Le réalisateur chinois Jia Zhangke, figure incontournable du cinéma mondial, présente son nouveau film « Pris par les marées », un projet réalisé durant le confinement. À travers ce long-métrage, il retrace deux décennies de transformations sociales en Chine via des personnages familiers et une esthétique documentariste.
Retour sur un parcours narratif
Au début de l’année 2003, Jia Zhangke avait captivé le public occidental avec son film à succès « Plaisirs inconnus », qui a ouvert la voie à sa reconnaissance internationale. Ce long-métrage mêle habilement drame et éléments documentaires grâce à une esthétique réaliste. En effet, Jia est considéré comme l’un des cinéastes chinois les plus influents du XXIe siècle.
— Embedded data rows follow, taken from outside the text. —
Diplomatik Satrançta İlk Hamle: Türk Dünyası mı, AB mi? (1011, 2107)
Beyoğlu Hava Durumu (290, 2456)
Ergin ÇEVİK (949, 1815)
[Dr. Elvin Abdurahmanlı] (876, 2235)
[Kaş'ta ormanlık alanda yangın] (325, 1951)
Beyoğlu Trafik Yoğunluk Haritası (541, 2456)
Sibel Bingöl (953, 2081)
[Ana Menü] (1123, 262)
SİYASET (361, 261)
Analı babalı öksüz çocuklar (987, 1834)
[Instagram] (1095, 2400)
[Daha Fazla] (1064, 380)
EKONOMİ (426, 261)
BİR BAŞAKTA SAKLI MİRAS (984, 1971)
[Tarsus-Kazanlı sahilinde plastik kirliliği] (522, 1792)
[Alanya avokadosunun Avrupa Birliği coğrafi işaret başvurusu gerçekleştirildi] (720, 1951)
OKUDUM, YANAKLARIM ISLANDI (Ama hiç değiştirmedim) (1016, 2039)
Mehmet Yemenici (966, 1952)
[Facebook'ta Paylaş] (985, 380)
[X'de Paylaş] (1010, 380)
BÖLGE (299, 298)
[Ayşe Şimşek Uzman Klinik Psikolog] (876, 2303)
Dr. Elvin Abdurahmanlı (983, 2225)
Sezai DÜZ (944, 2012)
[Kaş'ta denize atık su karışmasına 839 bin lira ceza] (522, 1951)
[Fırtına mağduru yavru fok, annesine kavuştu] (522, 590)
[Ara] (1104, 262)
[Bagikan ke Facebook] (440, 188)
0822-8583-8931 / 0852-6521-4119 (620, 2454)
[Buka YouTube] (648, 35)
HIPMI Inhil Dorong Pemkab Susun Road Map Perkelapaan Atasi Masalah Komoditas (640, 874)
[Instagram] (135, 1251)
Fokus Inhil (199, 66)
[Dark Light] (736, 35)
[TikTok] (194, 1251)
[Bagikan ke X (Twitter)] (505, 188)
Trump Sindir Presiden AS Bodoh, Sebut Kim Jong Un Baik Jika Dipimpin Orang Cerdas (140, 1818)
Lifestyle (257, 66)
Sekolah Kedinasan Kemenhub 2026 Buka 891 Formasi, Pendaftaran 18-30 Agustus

Au cours des vingt dernières années, le réalisateur a enrichi sa filmographie avec une gamme variée de courts-métrages et de longs-métrages. Ses œuvres vont des thrillers violents aux tragédies sociales mélancoliques, comme « La vie morte » ou « Les montagnes peuvent partir ». Son dernier opus évoque la vie quotidienne en Chine au fil du temps et s’inscrit dans un panorama observant les évolutions sociales sous un regard lucide.
Un film ancré dans la réalité contemporaine
Réalisé pendant les confinements liés à la pandémie de COVID-19, « Pris par les marées » tisse ensemble différents extraits d’œuvres passées de Jia tout en offrant une réflexion sur l’évolution durable de son pays natal. Le film se rapproche d’une sorte d’album rétrospectif sur la carrière de Jia ainsi que sur l’histoire moderne chinoise.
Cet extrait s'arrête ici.